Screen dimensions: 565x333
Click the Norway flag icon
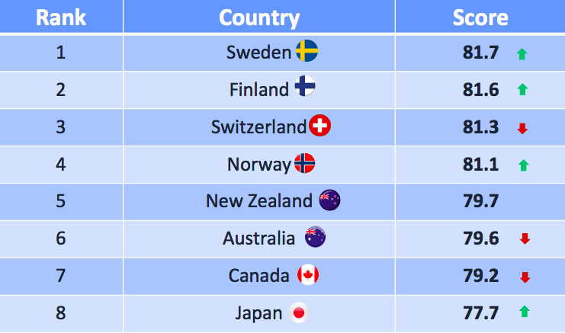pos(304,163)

________________________

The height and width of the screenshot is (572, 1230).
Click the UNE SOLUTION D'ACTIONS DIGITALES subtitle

________________________

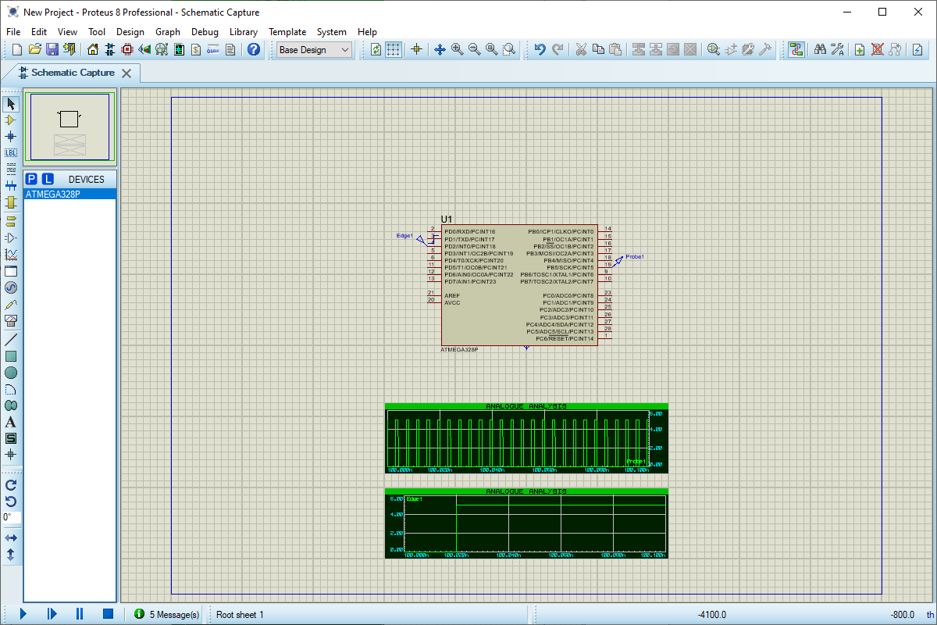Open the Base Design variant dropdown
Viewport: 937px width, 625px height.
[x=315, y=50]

________________________

Please reproduce the lines from the line with "The height and" to the line with "Click the UNE", both ends included, exactly as they appear above.

**WRITTEN SOLUTION**
The height and width of the screenshot is (572, 1230).
Click the UNE SOLUTION D'ACTIONS DIGITALES subtitle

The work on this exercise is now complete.